Testing AI systems on hard math problems shows they still perform very poorly \ stacker news ~science

pull down to refresh

Testing AI systems on hard math problems shows they still perform very poorly phys.org/news/2024-11-ai-hard-math-problems-poorly.html

153 sats \ 4 comments \ @south_korea_ln 13 Nov 2024 science

To begin, the research team delved deep into the math world, reaching out to some of the brightest minds in the field. They asked them to provide some truly difficult math problems and got back hundreds of them in reply. Such problems, the researchers note, are not only unique (they have not been published before) but they also require a deep level of understanding of mathematics. Some take humans several days to solve.

They also cover a wide range of topics, from number theory to algebraic geometry. Because of that breadth, brute force will not work. Neither will making educated guesses. To score well on the FrontierMath benchmark, an AI system would have to have creativity, insight and what the research team describes as "deep domain expertise."

Testing thus far has demonstrated the difficulty found in FrontierMath. AIs that have scored well on traditional benchmarks have not been able to score any higher than 2%.

These observations anecdotically match my experience when trying to invoke ChatGPT's help on some of my research... it only works well for routine stuff, but still fails miserably at doing more advanced stuff. I still matter ;)

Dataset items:
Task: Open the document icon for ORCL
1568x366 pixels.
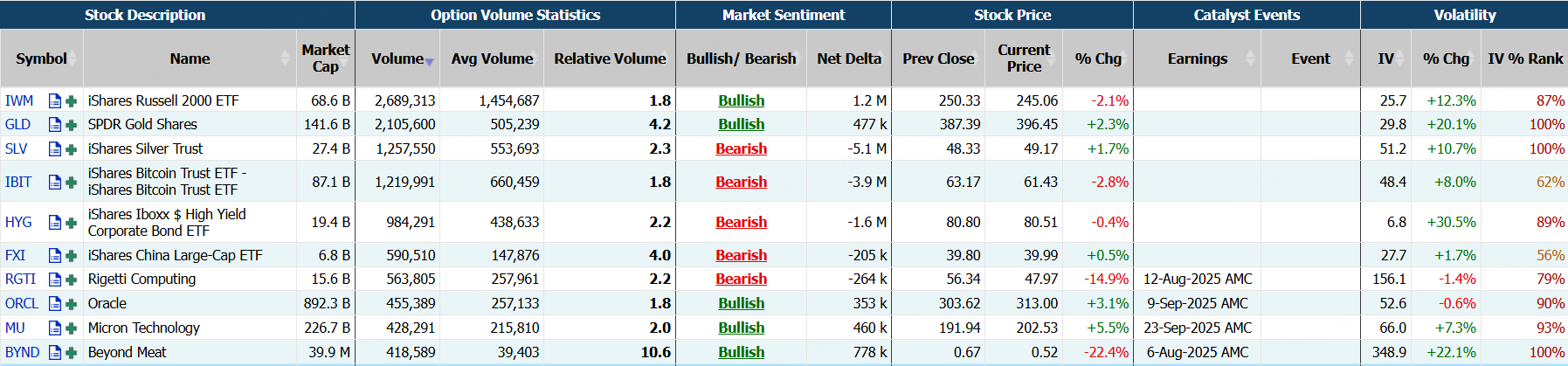Action: tap(55, 304)
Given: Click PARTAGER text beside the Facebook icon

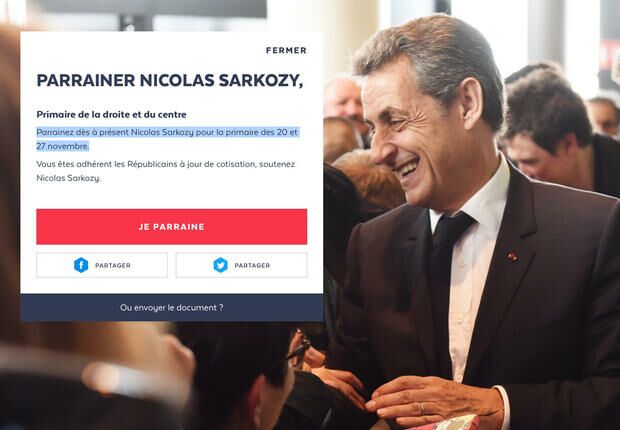Looking at the screenshot, I should (113, 265).
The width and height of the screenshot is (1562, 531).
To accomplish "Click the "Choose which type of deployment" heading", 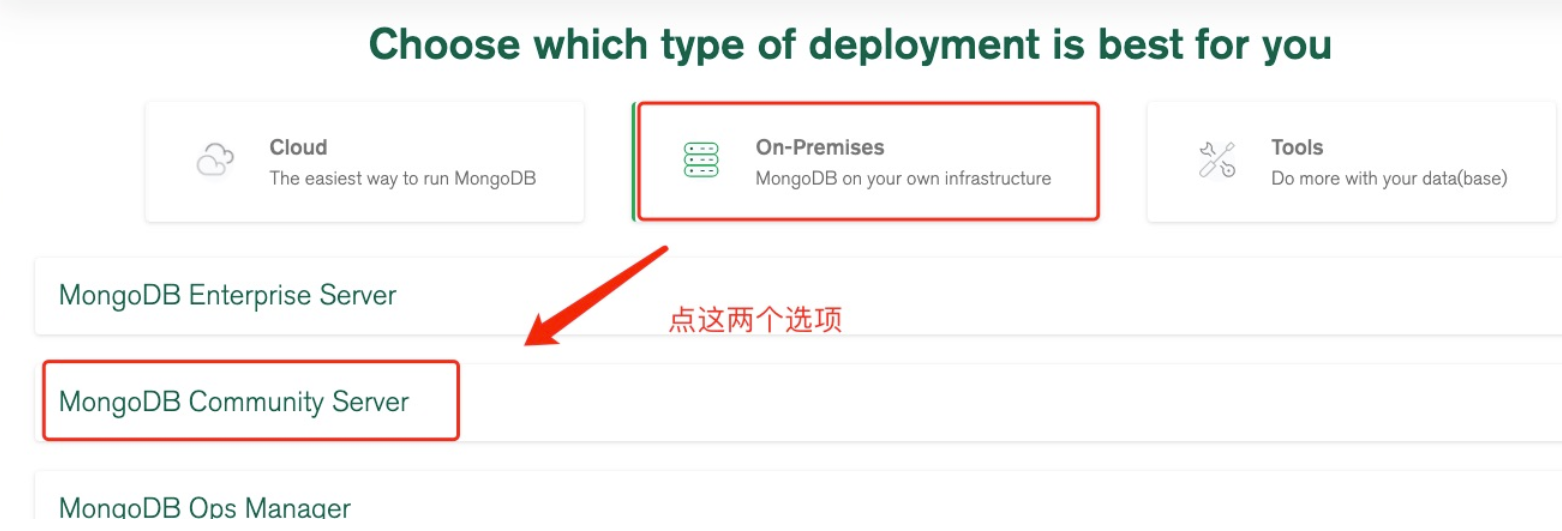I will 850,44.
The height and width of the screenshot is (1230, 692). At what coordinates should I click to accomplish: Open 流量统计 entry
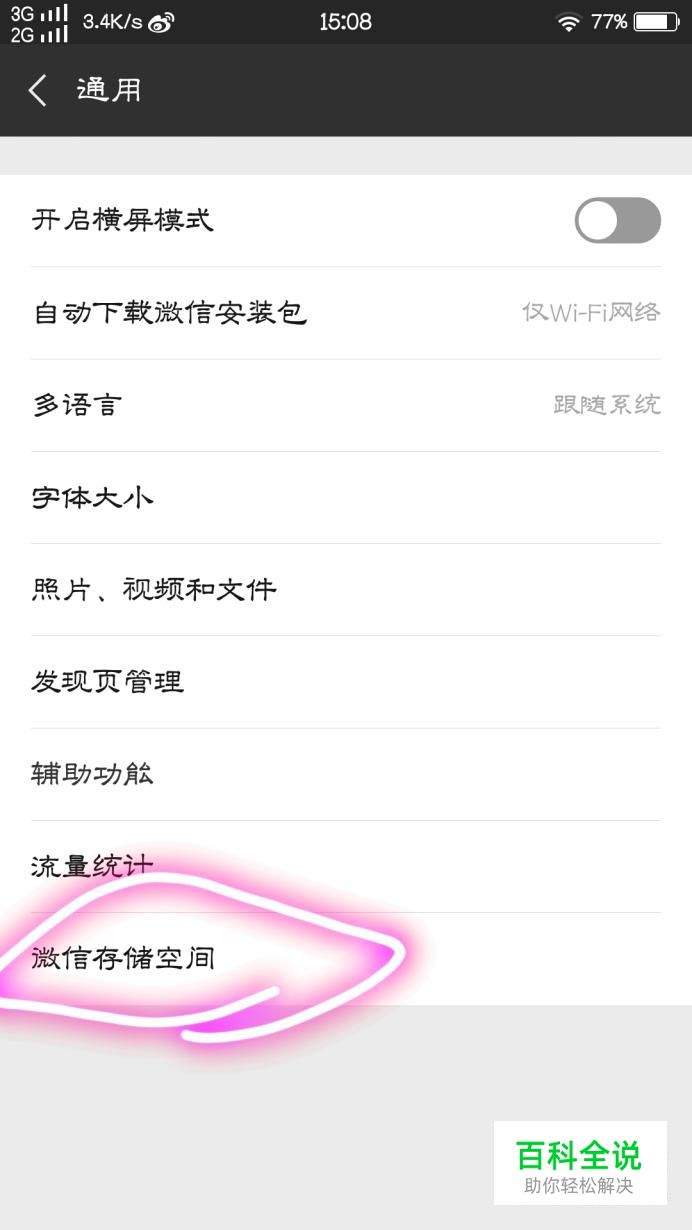346,866
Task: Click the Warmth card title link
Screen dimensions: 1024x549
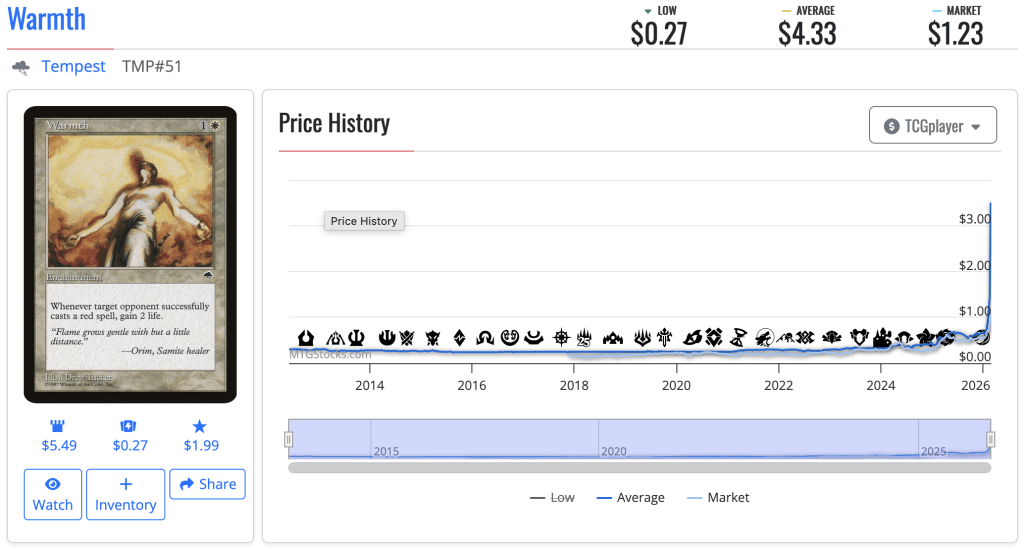Action: (47, 19)
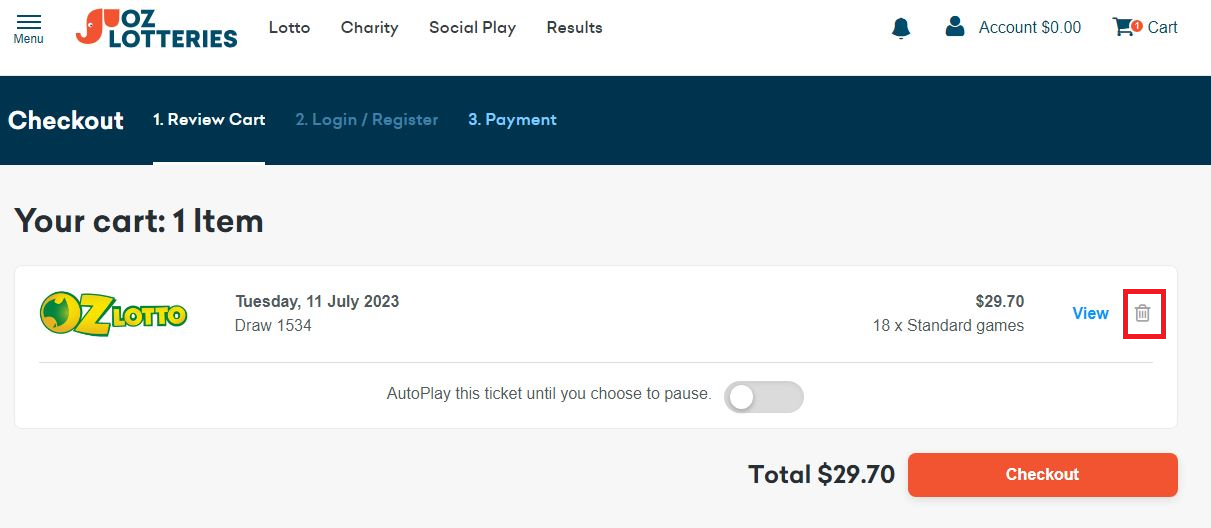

**REQUIRED WORK**
(a) Answer these questions using the FrontierMath post:
(i) How many problems did the research team get back from the mathematicians it contacted?
(ii) Which two fields mark the ends of the range of topics the problems cover?
(iii) What is the highest score that AIs doing well on traditional benchmarks have reached on FrontierMath?
(b) Rewrite the paragraph of the FrontierMath post that begins "They also cover a wide range of topics" as a short bulleted list that keeps its main facts.
(c) Continue the FrontierMath post from the point where it stops.

**ANSWER SECTION**
(a)
(i) Hundreds of problems.
(ii) Number theory and algebraic geometry.
(iii) No higher than 2%.

(b)
- The problems range from number theory to algebraic geometry.
- Because of this breadth, neither brute force nor educated guesses will work.
- A high score on the FrontierMath benchmark requires creativity, insight and "deep domain expertise."

(c)
view all related items

0 sats \ 1 reply \ @payingmantis 13 Nov 2024

They are performing old computer mathematics. Which is the reason why it is performing poorly.

0 sats \ 0 replies \ @south_korea_ln OP 13 Nov 2024

What do you mean with old computer mathematics?

0 sats \ 1 reply \ @0xbitcoiner 13 Nov 2024

We're still at the very beginning. I don't believe in hype, but I do believe that in a few years we can achieve fantastic things. As for difficult math problems, maybe we're still a long way off!

33 sats \ 0 replies \ @south_korea_ln OP 13 Nov 2024

I'm not really clear on how the supposed reasoning capabilities are supposed to work in these LLMs. I understand the basics, but those would only work when it has been trained on similar problems before. Not because it understands them, but because it is good at predicting what is the likely next step based on its training data. Hard math are supposed to be one-of-a-kind solutions that likely do not exist in the available training data.